Q: You have spoken about a red line with the Solomons, do you admit that your rhetoric on the region for a domestic audience has inflamed the situation and potentially damaged your relationship with Manasseh Sogavare?

No.

Q: Opening a business is a huge financial risk for a lot of people. Why would anyone open a business, take that risk when interest rates are going up, the rising cost of living is going up and they cannot guarantee an income that they would have had when they would have been employed?

Scott Morrison at this morning’s press conference
Scott Morrison at this morning’s press conference. Photograph: Mick Tsikas/AAP

Scott Morrison:

[We get a new line with this one]

Forty thousand small business and family businesses have been started in the last five years. One hundred thousand were created in the last 12 months. They are tough times. I have met so many small and family businesses in my role as prime minister, indeed as treasurer before that and going back to when I was immigration minister, because I said so many of our ethnic communities, so entrepreneurial in spirit are seeking to realise the opportunity for themselves and be their own boss and have those economic opportunities.

The passion of small and family businesses is – you can’t quench it and in an economy where unemployment has fallen to 4%, where we have 400,000 more people in work today than we did before the pandemic, where our economic growth is running ahead of the major advanced economies of the world, they see the same opportunities that I see, as we come out of this pandemic, Australia is positioned more strongly than so many of the other advanced economies of the world.

That is why Australia has been able to shield itself from so many of the negative economic impacts. Just this week, we saw the Reserve Bank take the decision which Australians were expecting that eventually the bank would move to release those emergency settings they have had on interest rates.

Let’s look at what has happened overseas. It went up 25 basis points this week, the first time it has risen in over 11 years. Already in the United States it has risen three times that amount. Seventy-five basis points and 50 just overnight. In the UK, it has gone up 65 basis points.

In Canada, it has gone up 75 basis points. Three times what it has here in Australia. In New Zealand, just across the ditch, it has gone up five times the level that the Reserve Bank moved interest rates just this week. Interest rates are a pressure on small and family businesses …
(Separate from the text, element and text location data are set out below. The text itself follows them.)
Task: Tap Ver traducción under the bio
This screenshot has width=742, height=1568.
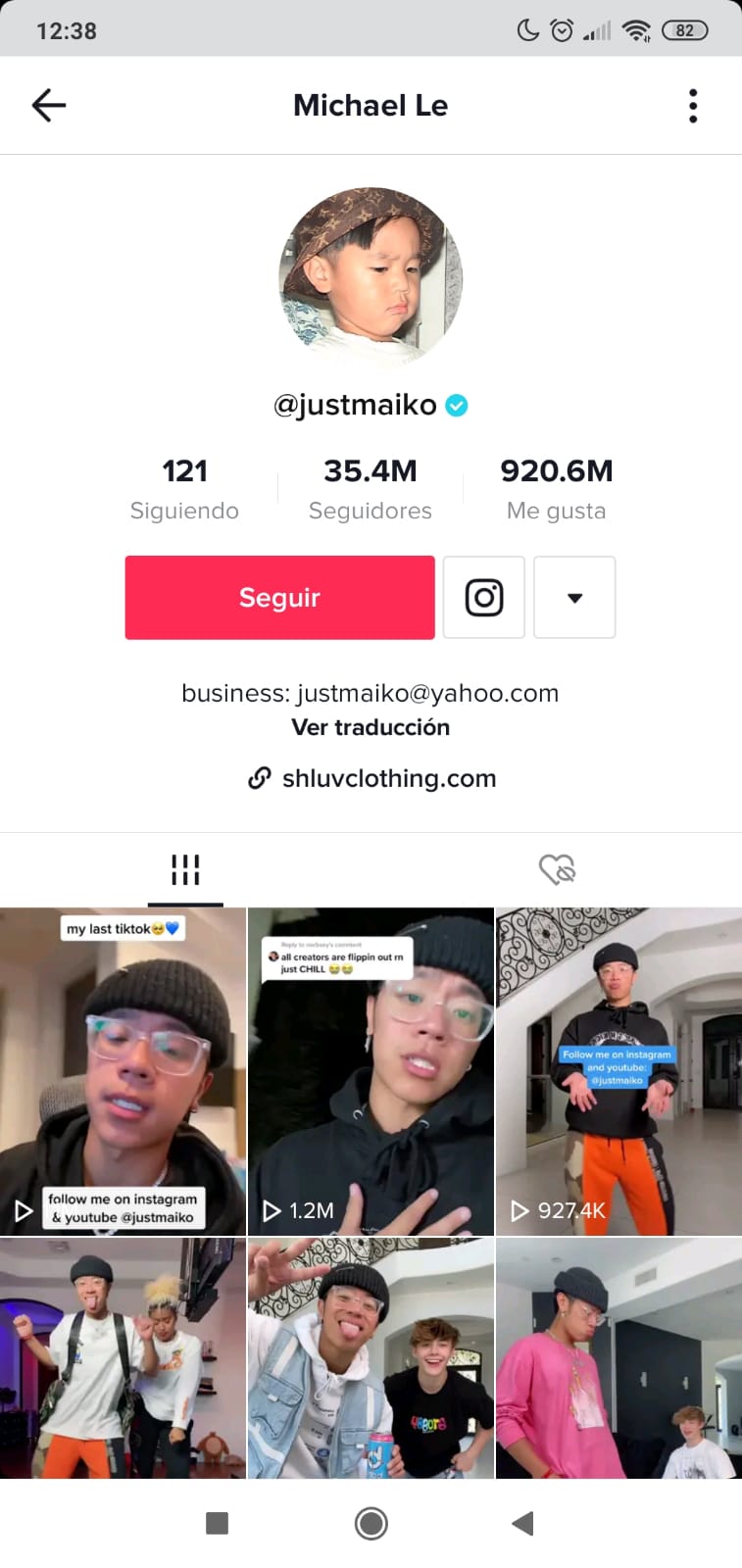Action: [371, 727]
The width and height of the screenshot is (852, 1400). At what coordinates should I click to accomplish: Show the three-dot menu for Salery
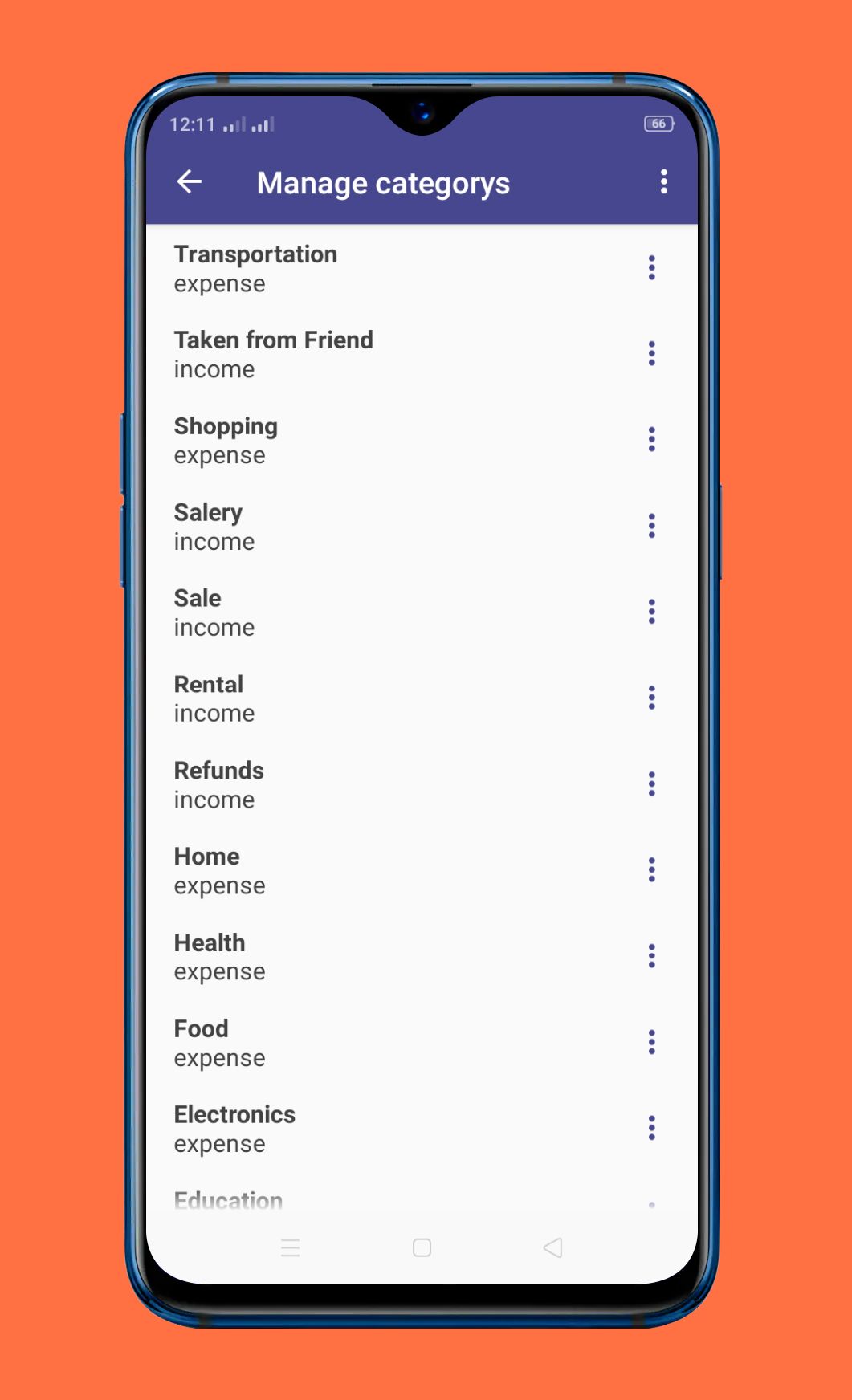(x=651, y=526)
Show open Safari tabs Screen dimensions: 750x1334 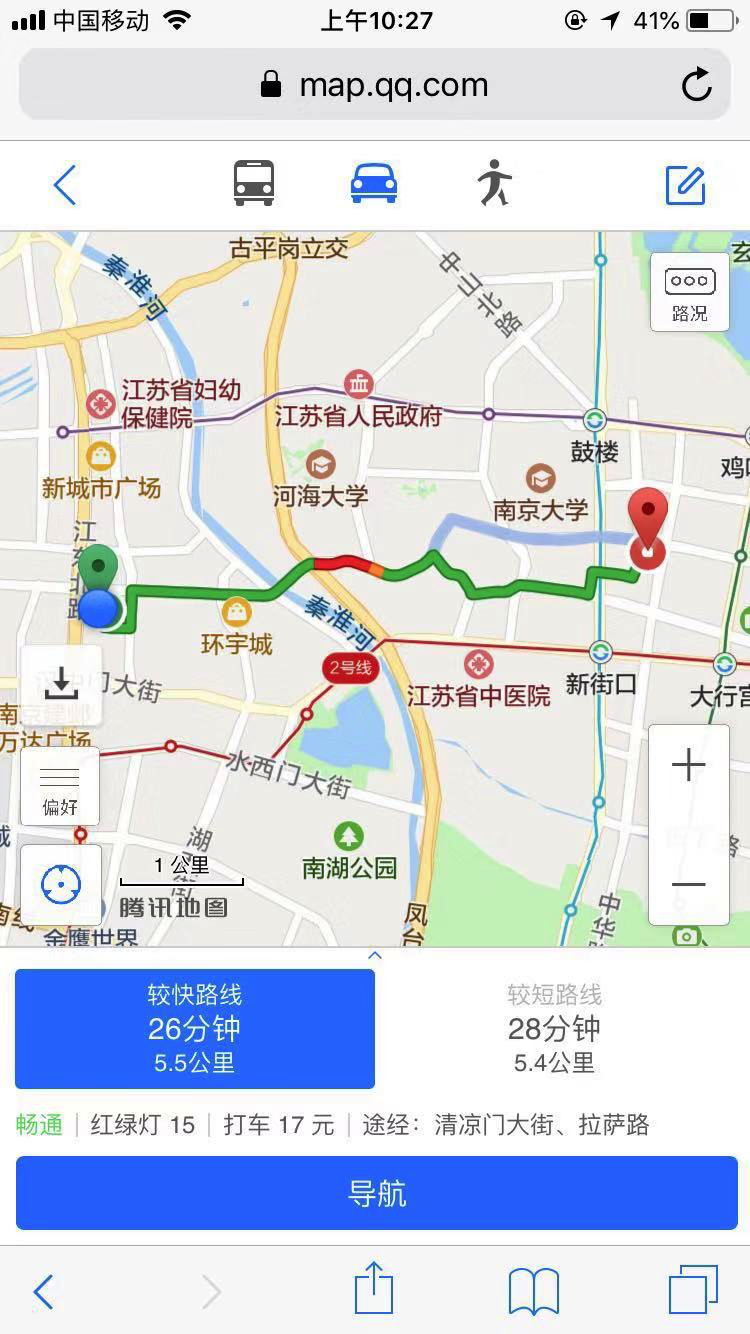click(693, 1290)
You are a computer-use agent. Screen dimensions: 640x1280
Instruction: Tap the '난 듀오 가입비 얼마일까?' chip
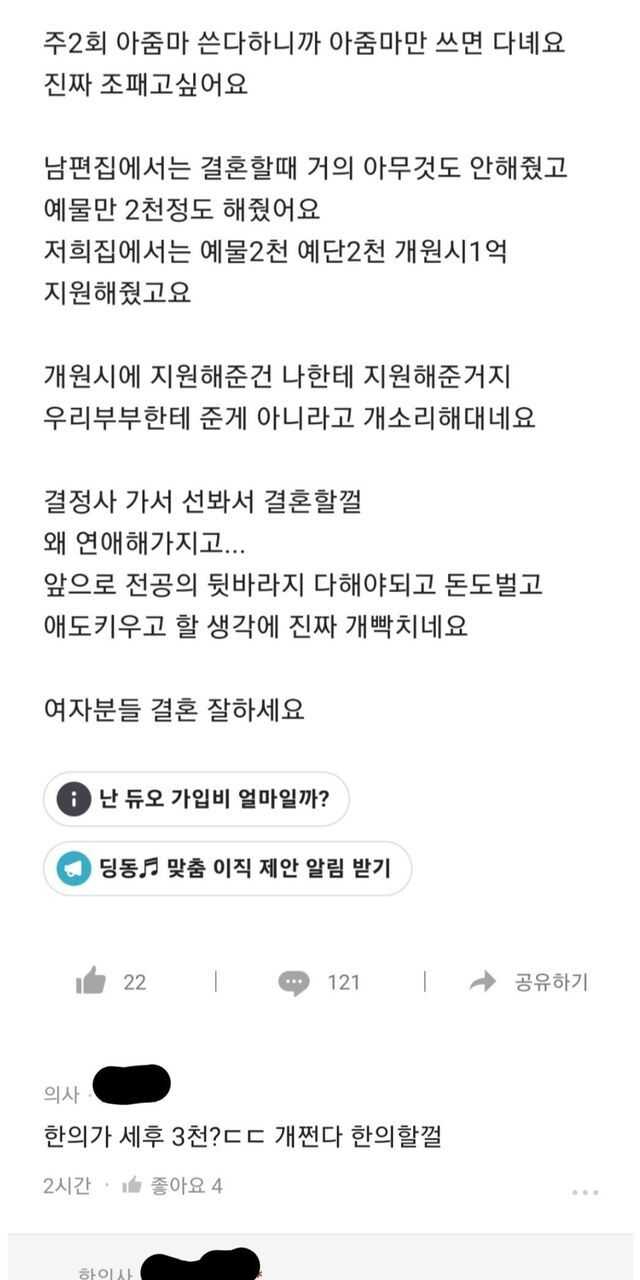point(196,798)
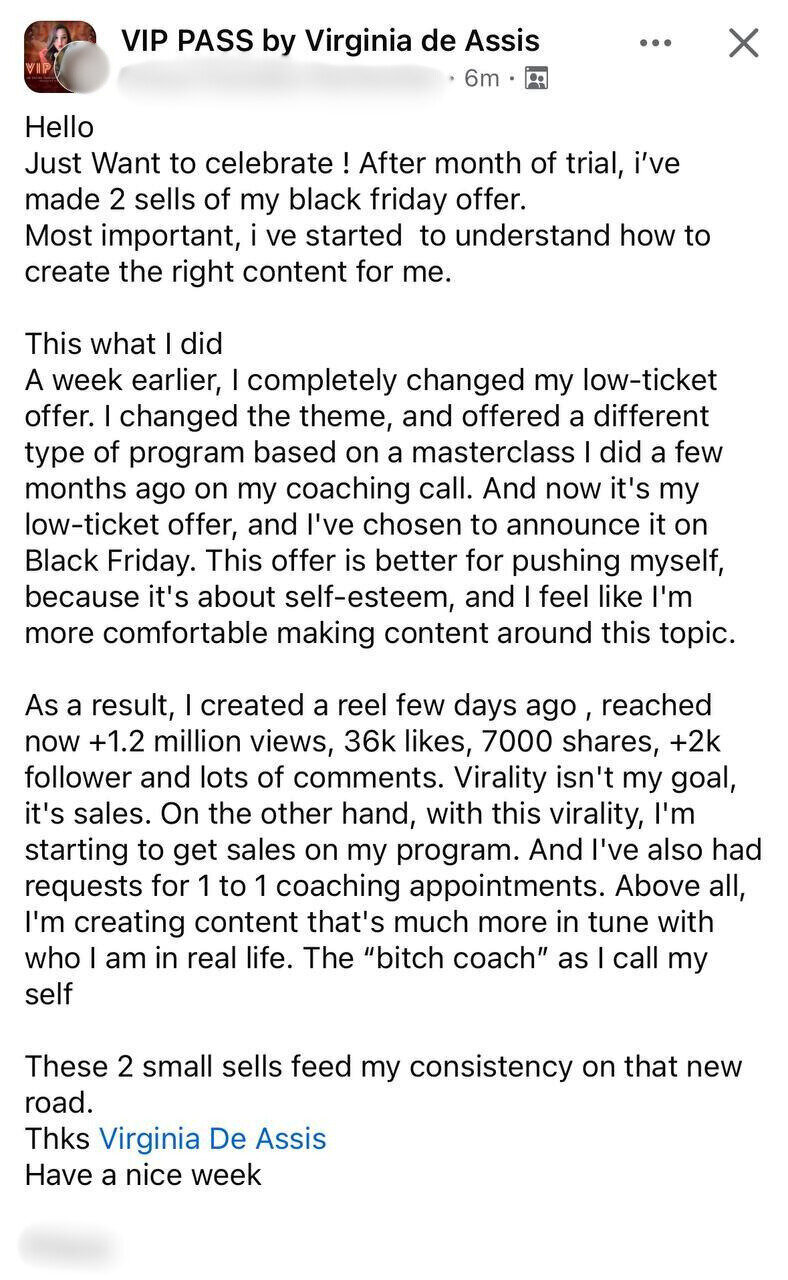788x1280 pixels.
Task: Open the tagged Virginia De Assis profile link
Action: coord(212,1138)
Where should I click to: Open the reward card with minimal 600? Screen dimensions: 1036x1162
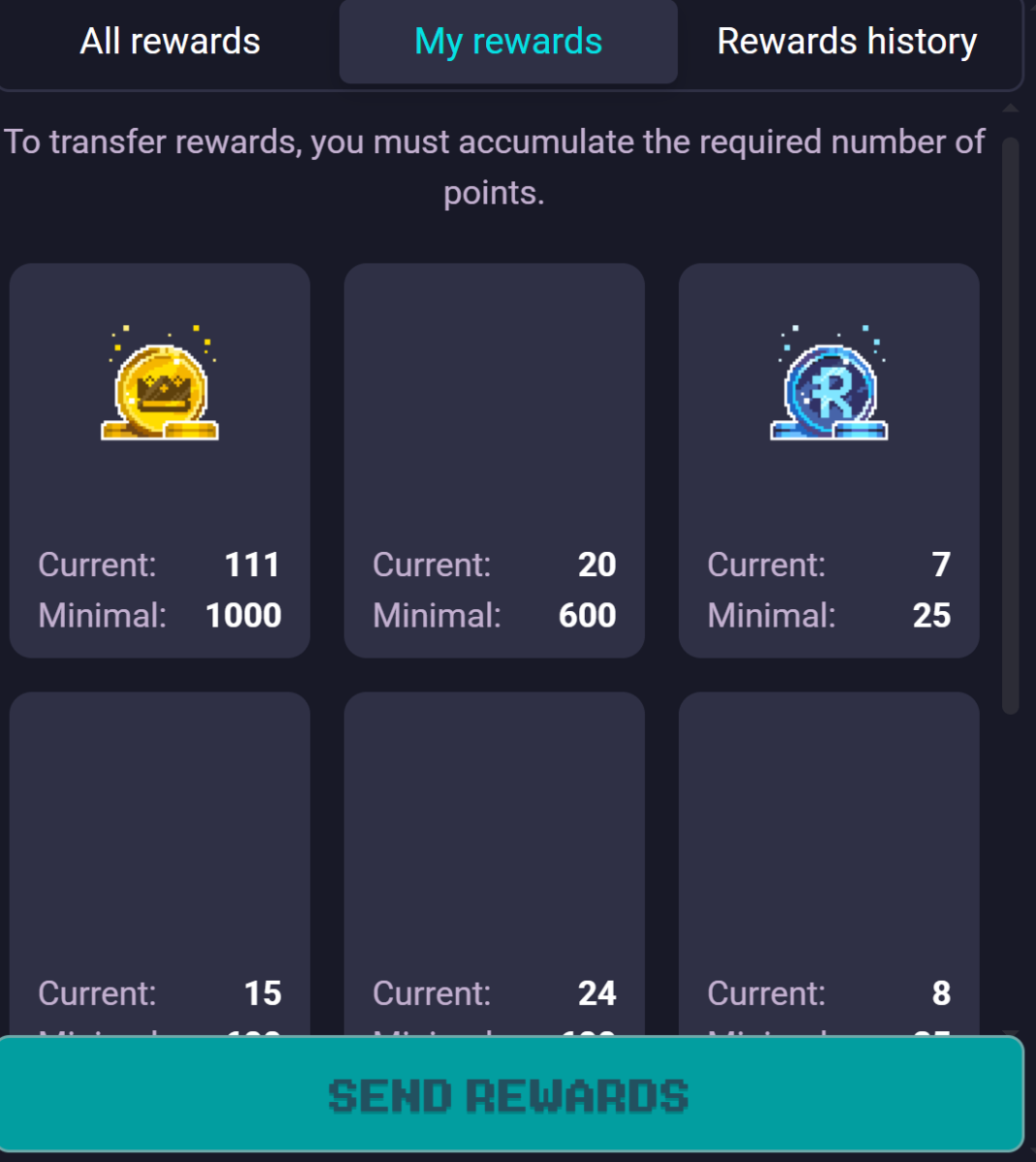pos(494,460)
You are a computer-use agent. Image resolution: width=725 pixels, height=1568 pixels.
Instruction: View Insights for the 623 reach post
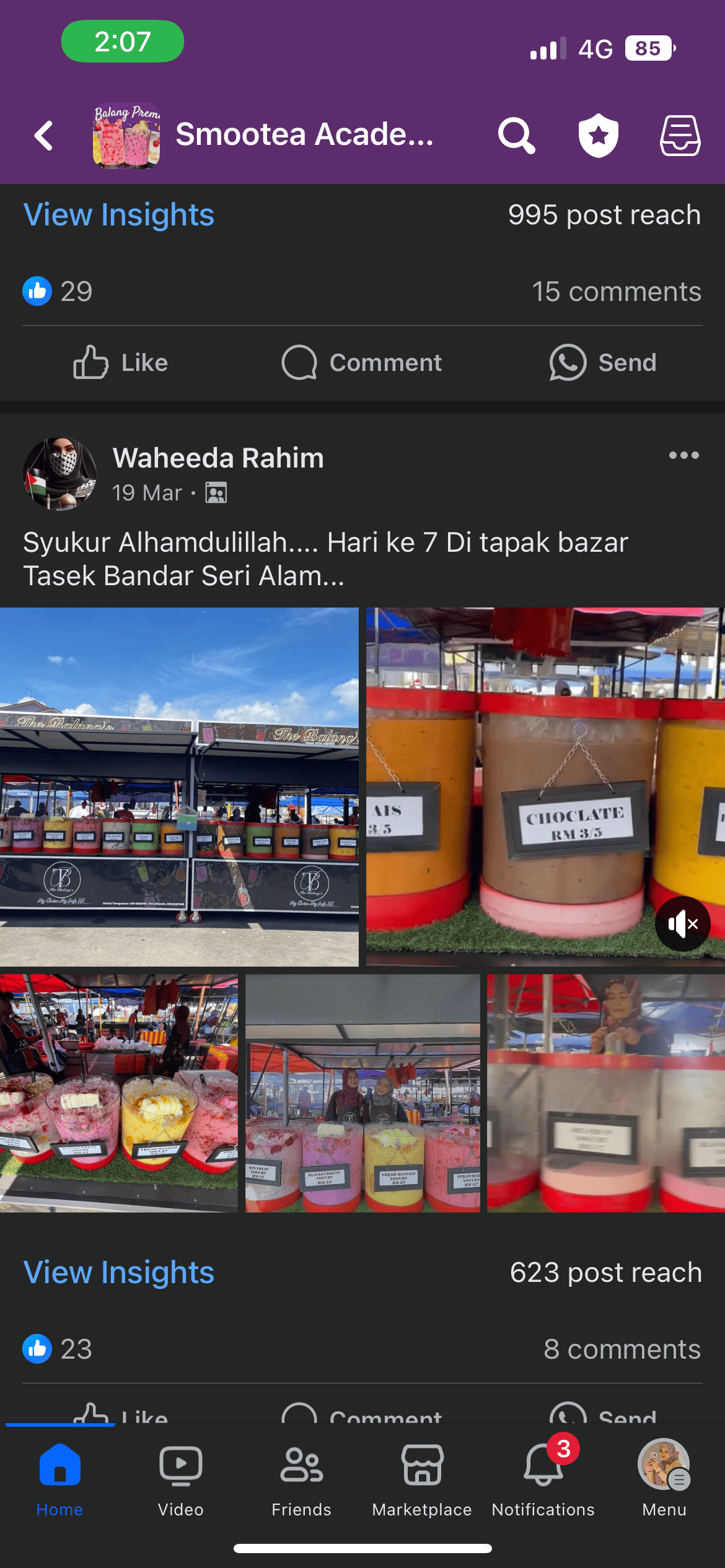pos(119,1273)
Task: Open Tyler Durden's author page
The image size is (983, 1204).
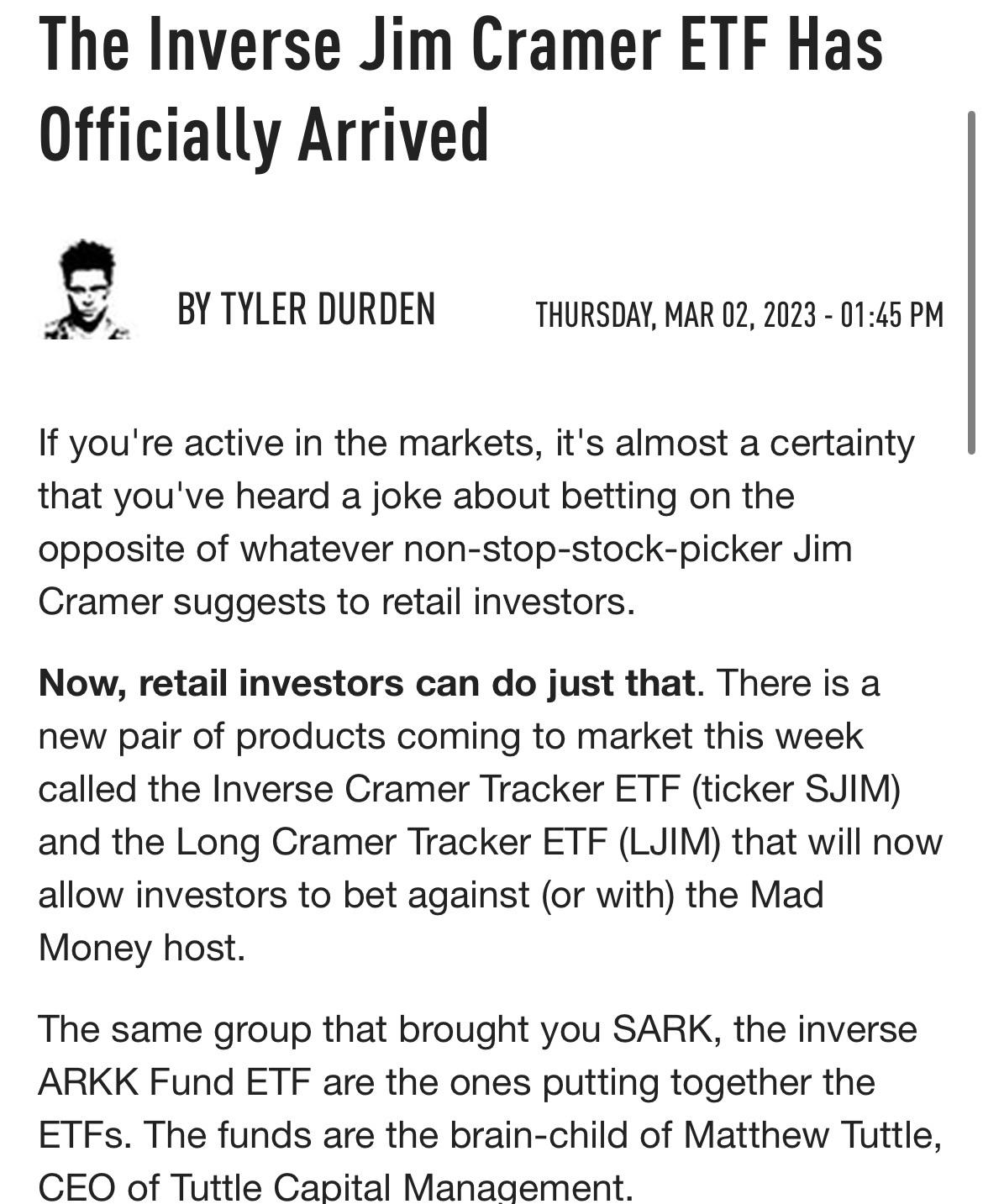Action: [306, 309]
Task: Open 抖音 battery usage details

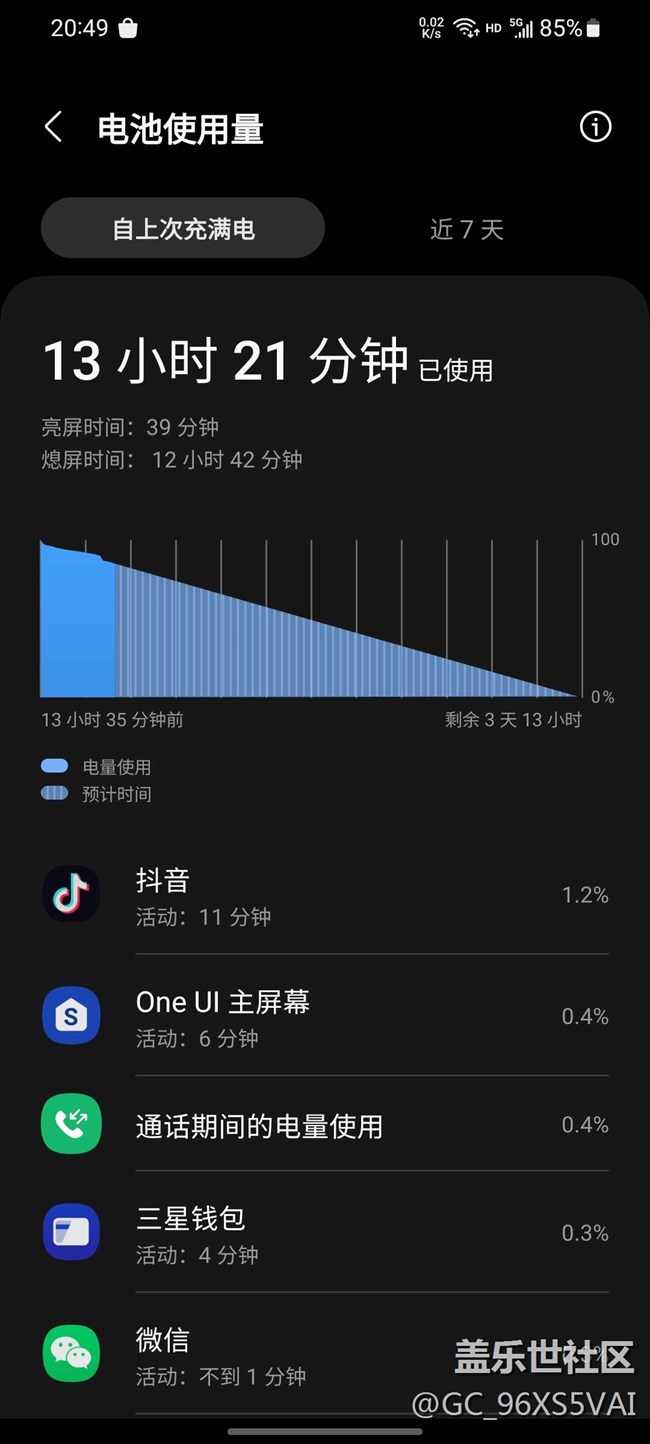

We know how hard it is for them to save for their retirement. At the last election we didn’t support the abolition of negative gearing which Anthony Albanese supported.

We said it need today stay because so many small family business owners pay for their superannuation and their retirement by the investments they make out of their business over the course of their working life. We understand the needs of small and family businesses. Labor doesn’t have a plan to get their costs down, they have a magic pen or wand they can wander around like Harry Potter. You can’t run the economy like Harry Potter. You need responsible financial management.

Updated at 20.14 EDT

That has been an oft-repeated line from Scott Morrison and members of the Coalition rubbishing Anthony Albanese’s pledge to write a letter to the Fair Work Commission in support of aged care workers receiving a pay rise, if he won the election.

But that same line the government is using seems to imply that it doesn’t believe statements of support from the prime minister are influential. Which is very strange.